- _Task directions_: Write out, word for word, the passage of the abstract on PCBs in mining starting at "Despite the fact" and ending at "be no solution.".

- _Document text_:
2004 Denver Annual Meeting (November 7–10, 2004)

Paper No. 3
Presentation Time: 8:55 AM

PCBS, MINING, AND WATER POLLUTION


BENCH, Dan W., Denver, CO 80202, bench.dan@epa.gov

Electrical equipment containing PCBs in underground mines has been documented during US Environmental Protection Agency (EPA), Region 8, mine inspections conducted over the last 20 years. PCB electrical equipment may be found in mines throughout the world because electrical systems in mines follow the same general patterns as any other industry. The abandonment of this equipment in underground mines is likely to present ground water contamination in mining districts worldwide.

Polychlorinated biphenyls (PCBs) are a group of 209 man-made structurally related chemicals manufactured in the US from 1929 until 1977, when manufacture was voluntarily discontinued. In 1978, manufacture was prohibited under the Toxic Substances Control Act (TSCA). TSCA was enacted in 1976 after the discovery that PCBs had become a worldwide environmental contaminant that had been detected in air, water, soils, and biosystems.

Despite the fact that manufacture has been prohibited in the US and many other countries, PCBs are still authorised by the PCB regulations for use in electrical equipment, primarily as dielectric fluids (or contaminants in dielectric fluids) in transformers and capacitors. The mining industry has been an extensive user of PCB electrical equipment, and some continues to be abandoned underground. When PCBs are spilled or PCB equipment is abandoned underground, the PCBs can be expected eventually to be released into the ground water with no possibility of source retrieval. This can result in water pollution for which there may be no solution.

- _Dataset content_:
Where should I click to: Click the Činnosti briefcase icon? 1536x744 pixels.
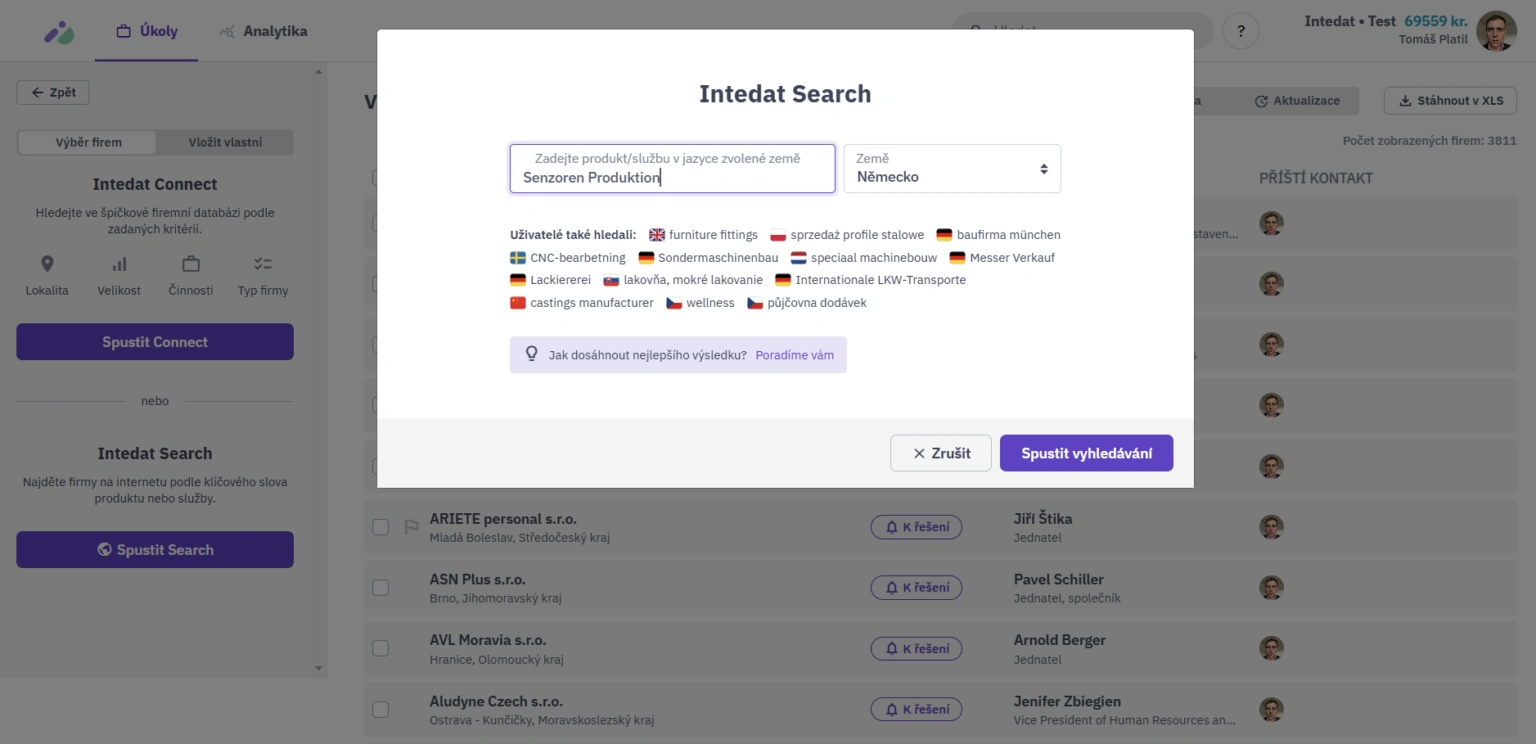(x=191, y=264)
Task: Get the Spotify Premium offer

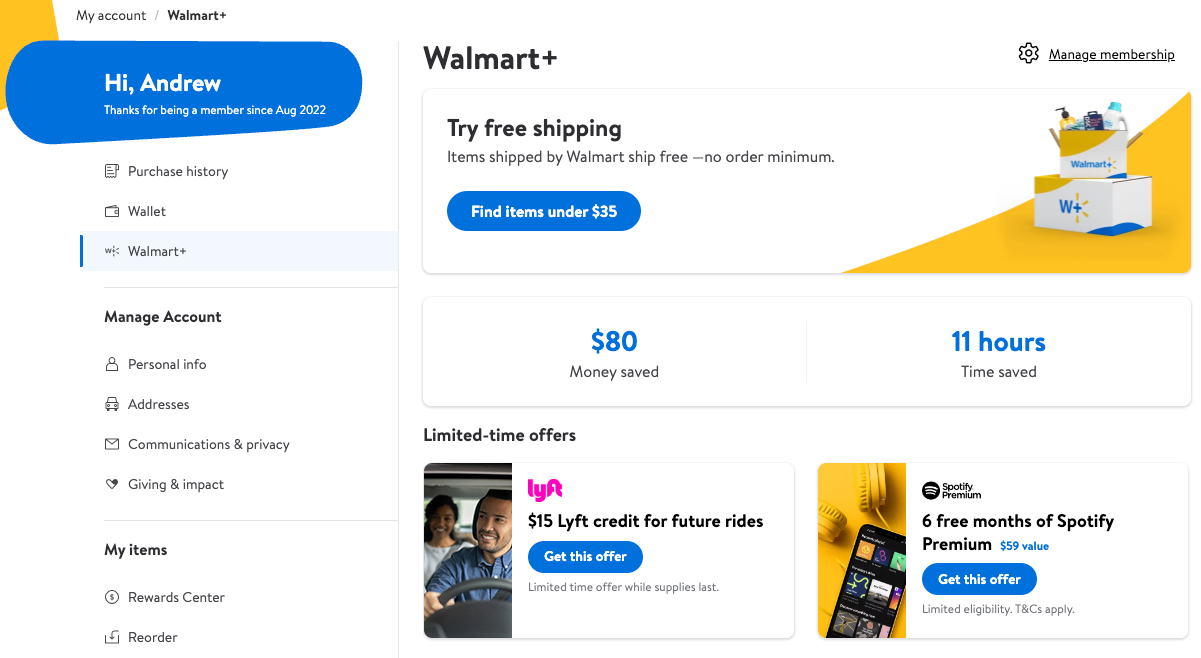Action: pyautogui.click(x=979, y=579)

- _Your response_:
Despite the fact that manufacture has been prohibited in the US and many other countries, PCBs are still authorised by the PCB regulations for use in electrical equipment, primarily as dielectric fluids (or contaminants in dielectric fluids) in transformers and capacitors. The mining industry has been an extensive user of PCB electrical equipment, and some continues to be abandoned underground. When PCBs are spilled or PCB equipment is abandoned underground, the PCBs can be expected eventually to be released into the ground water with no possibility of source retrieval. This can result in water pollution for which there may be no solution.